What is needed: Working from the records below, repeat exactly the lines starting at the line that contains "Task: Open the Platform menu" and ending at the line that contains "Given: Click the Market Share column header", inclusive.

Data:
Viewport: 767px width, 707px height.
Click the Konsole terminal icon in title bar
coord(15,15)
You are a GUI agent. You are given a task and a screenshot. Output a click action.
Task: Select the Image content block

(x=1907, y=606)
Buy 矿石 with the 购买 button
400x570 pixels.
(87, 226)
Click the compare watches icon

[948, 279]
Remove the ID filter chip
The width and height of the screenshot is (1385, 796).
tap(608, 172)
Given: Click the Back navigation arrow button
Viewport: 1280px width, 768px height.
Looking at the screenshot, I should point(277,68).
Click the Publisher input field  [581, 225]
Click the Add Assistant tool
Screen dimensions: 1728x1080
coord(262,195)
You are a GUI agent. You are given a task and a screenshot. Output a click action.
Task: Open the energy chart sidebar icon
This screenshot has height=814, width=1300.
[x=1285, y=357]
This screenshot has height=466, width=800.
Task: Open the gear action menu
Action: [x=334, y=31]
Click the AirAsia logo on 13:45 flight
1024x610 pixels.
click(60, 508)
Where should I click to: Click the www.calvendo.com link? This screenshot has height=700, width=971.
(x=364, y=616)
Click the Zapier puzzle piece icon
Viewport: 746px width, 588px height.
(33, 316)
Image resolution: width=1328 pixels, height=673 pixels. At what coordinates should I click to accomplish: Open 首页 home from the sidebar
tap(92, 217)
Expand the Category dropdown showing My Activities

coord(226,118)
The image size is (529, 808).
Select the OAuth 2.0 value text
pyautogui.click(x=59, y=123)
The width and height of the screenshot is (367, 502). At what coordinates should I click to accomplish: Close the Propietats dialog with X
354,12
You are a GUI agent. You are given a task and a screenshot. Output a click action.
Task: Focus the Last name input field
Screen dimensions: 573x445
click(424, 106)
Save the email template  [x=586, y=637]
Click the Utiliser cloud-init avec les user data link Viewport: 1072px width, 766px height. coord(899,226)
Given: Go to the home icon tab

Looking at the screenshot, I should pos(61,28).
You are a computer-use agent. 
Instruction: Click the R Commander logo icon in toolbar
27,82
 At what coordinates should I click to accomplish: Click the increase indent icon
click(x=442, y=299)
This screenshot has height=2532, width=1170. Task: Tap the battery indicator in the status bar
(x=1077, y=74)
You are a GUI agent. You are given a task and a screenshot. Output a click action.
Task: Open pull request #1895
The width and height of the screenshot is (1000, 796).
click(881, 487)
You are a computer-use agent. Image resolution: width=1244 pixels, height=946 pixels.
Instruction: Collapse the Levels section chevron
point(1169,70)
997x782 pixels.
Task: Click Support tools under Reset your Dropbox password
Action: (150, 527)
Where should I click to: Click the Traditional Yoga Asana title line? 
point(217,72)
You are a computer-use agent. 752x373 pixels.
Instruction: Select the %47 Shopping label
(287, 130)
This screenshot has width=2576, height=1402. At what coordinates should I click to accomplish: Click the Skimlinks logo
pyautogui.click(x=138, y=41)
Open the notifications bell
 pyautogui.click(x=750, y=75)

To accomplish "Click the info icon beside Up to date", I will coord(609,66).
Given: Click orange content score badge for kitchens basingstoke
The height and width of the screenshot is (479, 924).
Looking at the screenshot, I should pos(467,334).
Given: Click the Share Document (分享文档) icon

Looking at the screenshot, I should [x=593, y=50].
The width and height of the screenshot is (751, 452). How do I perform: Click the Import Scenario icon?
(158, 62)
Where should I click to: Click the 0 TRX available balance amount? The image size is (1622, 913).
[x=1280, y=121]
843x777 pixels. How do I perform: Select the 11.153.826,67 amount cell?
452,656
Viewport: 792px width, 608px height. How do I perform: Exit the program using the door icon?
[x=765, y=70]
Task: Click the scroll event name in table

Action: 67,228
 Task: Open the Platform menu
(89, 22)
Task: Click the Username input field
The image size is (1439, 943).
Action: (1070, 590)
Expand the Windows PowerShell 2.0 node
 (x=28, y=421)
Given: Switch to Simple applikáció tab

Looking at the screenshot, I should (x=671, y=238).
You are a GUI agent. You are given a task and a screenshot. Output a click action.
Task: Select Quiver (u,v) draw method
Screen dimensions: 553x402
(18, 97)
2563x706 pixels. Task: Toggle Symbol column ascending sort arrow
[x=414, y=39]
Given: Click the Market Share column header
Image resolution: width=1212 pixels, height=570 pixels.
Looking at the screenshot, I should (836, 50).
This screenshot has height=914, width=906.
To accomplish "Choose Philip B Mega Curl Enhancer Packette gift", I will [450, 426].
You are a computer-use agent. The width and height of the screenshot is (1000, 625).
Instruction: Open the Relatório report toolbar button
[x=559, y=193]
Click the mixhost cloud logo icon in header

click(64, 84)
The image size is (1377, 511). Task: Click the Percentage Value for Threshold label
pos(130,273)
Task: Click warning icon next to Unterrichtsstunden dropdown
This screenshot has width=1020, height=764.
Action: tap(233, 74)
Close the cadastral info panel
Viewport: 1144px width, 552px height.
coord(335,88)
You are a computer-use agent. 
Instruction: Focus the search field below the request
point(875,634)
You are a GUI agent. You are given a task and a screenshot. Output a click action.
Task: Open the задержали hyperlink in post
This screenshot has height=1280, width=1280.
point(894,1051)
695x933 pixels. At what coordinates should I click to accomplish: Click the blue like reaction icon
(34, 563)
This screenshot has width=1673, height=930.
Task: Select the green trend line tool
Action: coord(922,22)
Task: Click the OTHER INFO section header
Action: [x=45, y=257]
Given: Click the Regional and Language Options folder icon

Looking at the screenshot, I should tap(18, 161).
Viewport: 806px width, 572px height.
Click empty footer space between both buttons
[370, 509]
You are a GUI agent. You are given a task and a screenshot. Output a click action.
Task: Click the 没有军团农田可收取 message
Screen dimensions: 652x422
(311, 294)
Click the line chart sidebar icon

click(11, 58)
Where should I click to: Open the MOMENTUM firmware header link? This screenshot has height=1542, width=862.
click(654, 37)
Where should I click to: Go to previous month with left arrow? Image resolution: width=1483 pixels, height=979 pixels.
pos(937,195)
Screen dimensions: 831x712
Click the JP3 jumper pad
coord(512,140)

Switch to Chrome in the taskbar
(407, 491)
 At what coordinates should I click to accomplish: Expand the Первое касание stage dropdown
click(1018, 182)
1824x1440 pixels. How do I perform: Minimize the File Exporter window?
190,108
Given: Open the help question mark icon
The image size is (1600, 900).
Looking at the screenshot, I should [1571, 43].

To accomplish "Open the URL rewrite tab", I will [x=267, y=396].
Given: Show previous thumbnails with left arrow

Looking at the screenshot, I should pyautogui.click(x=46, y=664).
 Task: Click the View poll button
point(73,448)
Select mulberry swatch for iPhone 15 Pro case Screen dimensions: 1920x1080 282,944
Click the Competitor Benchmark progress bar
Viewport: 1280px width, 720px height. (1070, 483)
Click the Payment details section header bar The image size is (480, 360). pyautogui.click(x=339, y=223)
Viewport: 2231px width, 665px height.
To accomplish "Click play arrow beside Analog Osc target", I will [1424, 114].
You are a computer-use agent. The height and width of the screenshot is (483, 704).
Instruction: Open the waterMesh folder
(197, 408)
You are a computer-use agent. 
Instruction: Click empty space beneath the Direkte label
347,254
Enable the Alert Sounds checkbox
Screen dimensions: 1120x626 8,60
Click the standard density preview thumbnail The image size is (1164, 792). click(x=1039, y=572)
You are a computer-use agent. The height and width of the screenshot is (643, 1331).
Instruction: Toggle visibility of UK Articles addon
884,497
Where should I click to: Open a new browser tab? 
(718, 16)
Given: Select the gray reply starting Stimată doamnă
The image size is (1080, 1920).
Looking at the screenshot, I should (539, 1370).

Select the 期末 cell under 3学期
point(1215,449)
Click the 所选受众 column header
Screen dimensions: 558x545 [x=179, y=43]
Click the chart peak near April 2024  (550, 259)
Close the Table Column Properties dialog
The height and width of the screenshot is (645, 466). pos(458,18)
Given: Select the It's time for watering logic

Task answer:
 Task: Open the Platform menu
(89, 22)
Task: Click the Username input field
The image size is (1439, 943).
Action: (1070, 590)
Expand the Windows PowerShell 2.0 node
 (x=28, y=421)
Given: Switch to Simple applikáció tab

Looking at the screenshot, I should (x=671, y=238).
You are a GUI agent. You are given a task and a screenshot. Output a click action.
Task: Select Quiver (u,v) draw method
Screen dimensions: 553x402
(18, 97)
2563x706 pixels. Task: Toggle Symbol column ascending sort arrow
[x=414, y=39]
Given: Click the Market Share column header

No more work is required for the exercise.